Will this work if my IGF-1 is already optimized? It worked for me, but I started from a higher floor than most. If your IGF-1 is at 80 ng/mL, fix sleep, training, and body composition before testing contrast therapy. The marginal gain from sauna/cold when primary suppressors are still active is too small to be worth optimizing.

Is infrared sauna equivalent? Different mechanism. Infrared sauna heats core body temperature without the same convective heat stress that drives heat shock protein production in Finnish-style sauna. Both have cardiovascular and HRV benefits. For the heat shock protein GH mechanism specifically, the higher ambient temperatures of traditional sauna appear more relevant.

What Actually Moved the Needle

Thirty days. IGF-1 up 11%. HRV up 16%. Sleep minutes up slightly. Total T essentially flat. The contrast therapy protocol produced real but modest gains on a foundation that was already solid.

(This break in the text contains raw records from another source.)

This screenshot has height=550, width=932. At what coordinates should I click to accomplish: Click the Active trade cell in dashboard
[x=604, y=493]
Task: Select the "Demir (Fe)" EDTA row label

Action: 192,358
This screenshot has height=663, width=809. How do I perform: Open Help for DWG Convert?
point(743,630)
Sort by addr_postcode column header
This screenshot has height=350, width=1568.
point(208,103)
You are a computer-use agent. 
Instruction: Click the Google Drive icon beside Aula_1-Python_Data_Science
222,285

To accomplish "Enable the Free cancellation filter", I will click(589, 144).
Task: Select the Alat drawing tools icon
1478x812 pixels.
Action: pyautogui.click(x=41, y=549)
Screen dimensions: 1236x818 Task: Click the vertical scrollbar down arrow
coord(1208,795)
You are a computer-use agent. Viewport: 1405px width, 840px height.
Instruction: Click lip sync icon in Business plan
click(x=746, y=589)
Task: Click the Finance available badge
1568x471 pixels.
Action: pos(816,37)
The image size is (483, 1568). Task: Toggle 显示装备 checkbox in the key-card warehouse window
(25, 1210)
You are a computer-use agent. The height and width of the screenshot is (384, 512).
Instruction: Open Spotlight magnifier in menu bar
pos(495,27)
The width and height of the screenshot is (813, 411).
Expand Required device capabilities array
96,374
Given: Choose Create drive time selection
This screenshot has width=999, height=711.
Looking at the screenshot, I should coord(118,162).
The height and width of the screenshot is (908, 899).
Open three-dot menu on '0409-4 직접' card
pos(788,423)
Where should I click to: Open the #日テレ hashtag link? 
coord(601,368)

That framing matters. This isn’t a protocol for men starting from baseline suppression. It’s a protocol for men who’ve done the foundational sleep and training work and are looking for secondary edges. If you’re in that position, I think it’s worth the time investment. If you’re not in that position, spend the 90 minutes per week on sleep consistency instead.

I’ll retest IGF-1 at 90 days after adding a second month of the protocol. If the +24 ng/mL holds or extends, that’s a meaningful long-term finding. If it reverts, that tells me the 30-day signal was adaptation noise. Either way, the data will be more interesting than my one-month reading.

For now: the sauna is genuinely enjoyable, the cold plunge has become something I look forward to, and my Oura scores are at their highest average since I started tracking. Whether the IGF-1 move replicates or not, I’ll take the 30-day version of this.